Rechtsgrundlage für den geltend gemachten Anspruch der Klägerin ist die Niedersächsische Beihilfeverordnung (NBhVO) vom 7. November 2011 (Nds. GVBl. S. 372) in der zur Zeit der Entstehung der Aufwendungen geltenden Fassung. Danach sind Aufwendungen für – wie hier – Leistungen nach wissenschaftlich nicht allgemein anerkannten Methoden gemäß § 5 Abs. 1 Satz 2 NBhVO nur beihilfefähig, soweit dies in der Anlage 1 bestimmt ist. Für medizinisch Leistungen anlässlich einer lebensbedrohenden oder regelmäßig tödlich verlaufenden Erkrankung, für die eine wissenschaftlich allgemein anerkannte Behandlungsmethode nicht zur Verfügung steht, sind Aufwendungen des Weiteren beihilfefähig, wenn eine nicht ganz entfernt liegende Aussicht auf Heilung  oder auf eine spürbare positive Einwirkung auf den Krankheitsverlauf besteht (§ 28 NBhVO). Schließlich ist eine Beihilfe trotz eines Ausschlusses nach der Niedersächsischen Beihilfeverordnung dennoch zu gewähren, wenn die Ablehnung im Hinblick auf die Fürsorgepflicht des Dienstherrn nach § 45 BeamtStG zu einer unzumutbaren Härte führt (§ 4 Abs. 2 NBhVO).

Die Voraussetzungen dieser Anspruchsgrundlagen sind im Falle der Klägerin nicht gegeben. In der Anlage 1 ist die Galvanotherapie als wissenschaftlich nicht allgemein anerkennte Behandlungsmethode nicht aufgeführt, so dass eine Beihilfegewährung nach § 5 Abs. 1 Satz 2 NBhVO ausgeschlossen ist. Eine Beihilfegewährung nach § 28 NBhVO ist nicht möglich, da für die Behandlung eines bösartigen Mamakarzinoms eine wissenschaftlich allgemein anerkannte Behandlungsmethode, nämlich die Chemotherapie und/oder die Strahlentherapie, zur Verfügung steht. Der Fall, dass diese ausnahmsweise nicht hätten angewandt werden dürfen ist, ist bei der Klägerin nicht gegeben. Vielmehr sind diese beiden Therapien der Klägerin von der Tumorkonferenz des Krankenhauses ausdrücklich empfohlen worden. Auf den Umstand, dass die gewählte Galvanotherapie im Gegensatz zu den herkömmlichen Therapien fast keine Nebenwirkungen haben und kostengünstiger sein soll, kommt es im Rahmen dieser Vorschrift nicht an.

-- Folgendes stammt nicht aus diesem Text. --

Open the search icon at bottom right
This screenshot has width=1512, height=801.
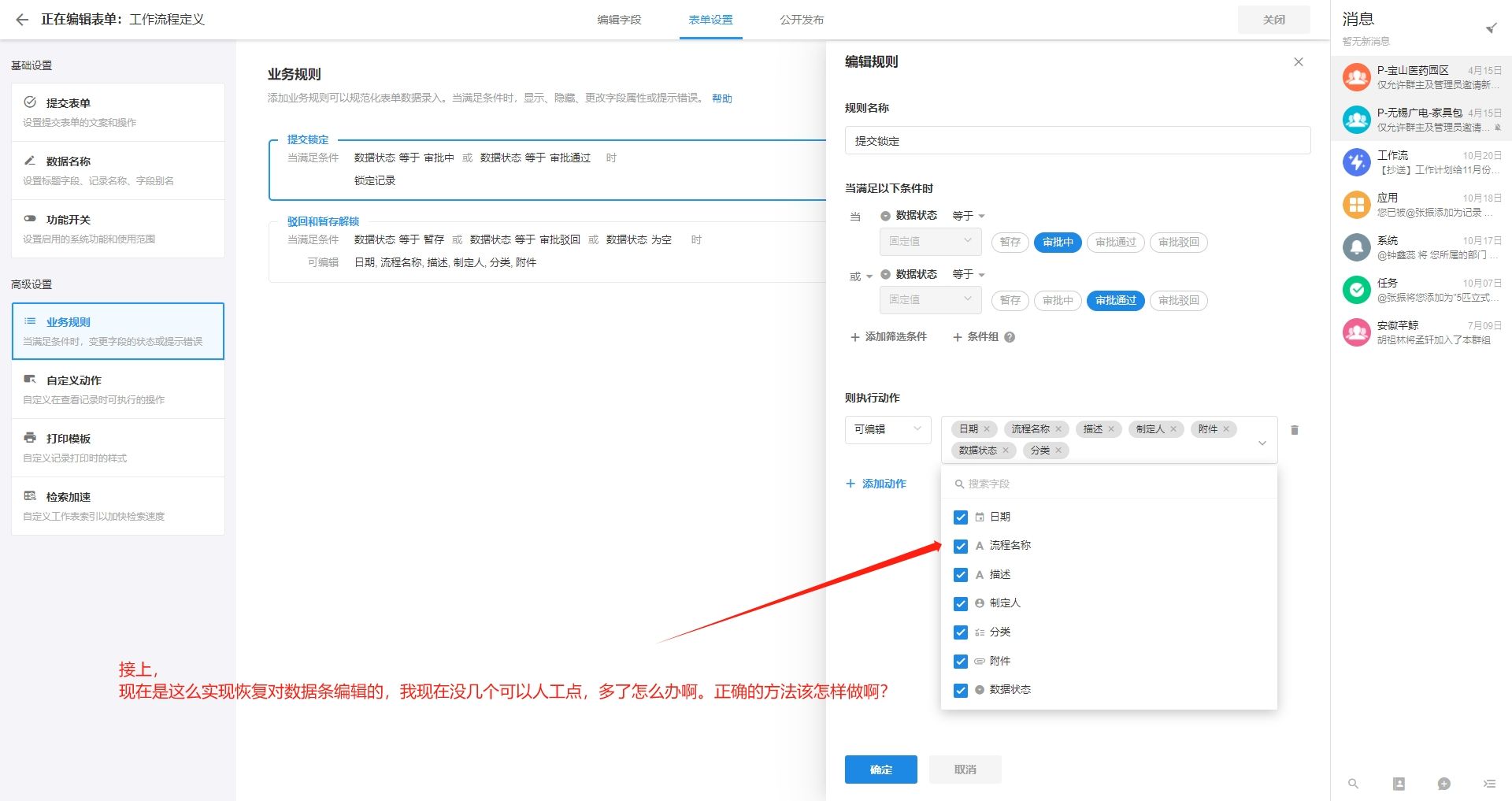click(1354, 784)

Schließlich ist das beklagte Amt auch beanstandungsfrei davon ausgegangen, dass die Voraussetzung für die Gewährung einer Beihilfe gemäß § 4 Abs. 2 NBhVO aus Härtegründen ebenfalls nicht vorliegen. Zur weiteren Begründung und zur Vermeidung von Wiederholungen nimmt der Einzelrichter auf die zutreffenden Ausführungen in dem angefochtenen Widerspruchsbescheid Bezug, denen er folgt (§ 117 Abs. 5 VwGO). Dies gilt auch im Hinblick auf die Auseinandersetzung mit den von der Klägerin genannten Entscheidungen anderer Gerichte.

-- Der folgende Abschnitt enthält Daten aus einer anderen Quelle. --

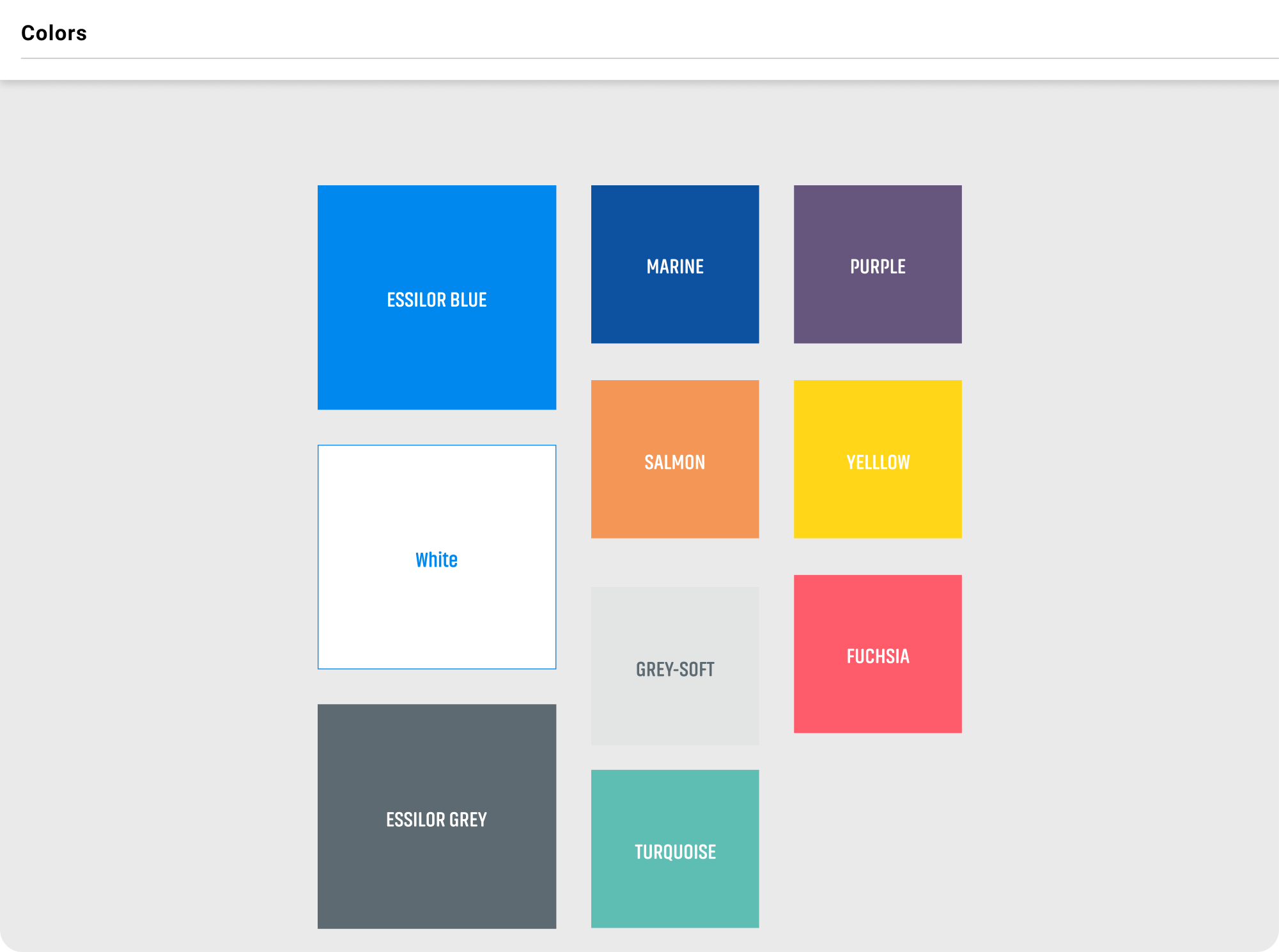Click the 'FUCHSIA' text label
1279x952 pixels.
[878, 656]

Die Kostenentscheidung beruht auf § 154 Abs. 1 VwGO. Die Entscheidung über die vorläufige Vollstreckbarkeit folgt aus § 167 VwGO i.V.m. § 708 Nr. 11 ZPO.

Gründe für die Zulassung der Berufung gemäß § 124 a Abs. 1 i.V.m. § 124 Abs. 2 Nr. 3 oder 4 VwGO durch das Verwaltungsgericht liegen nicht vor.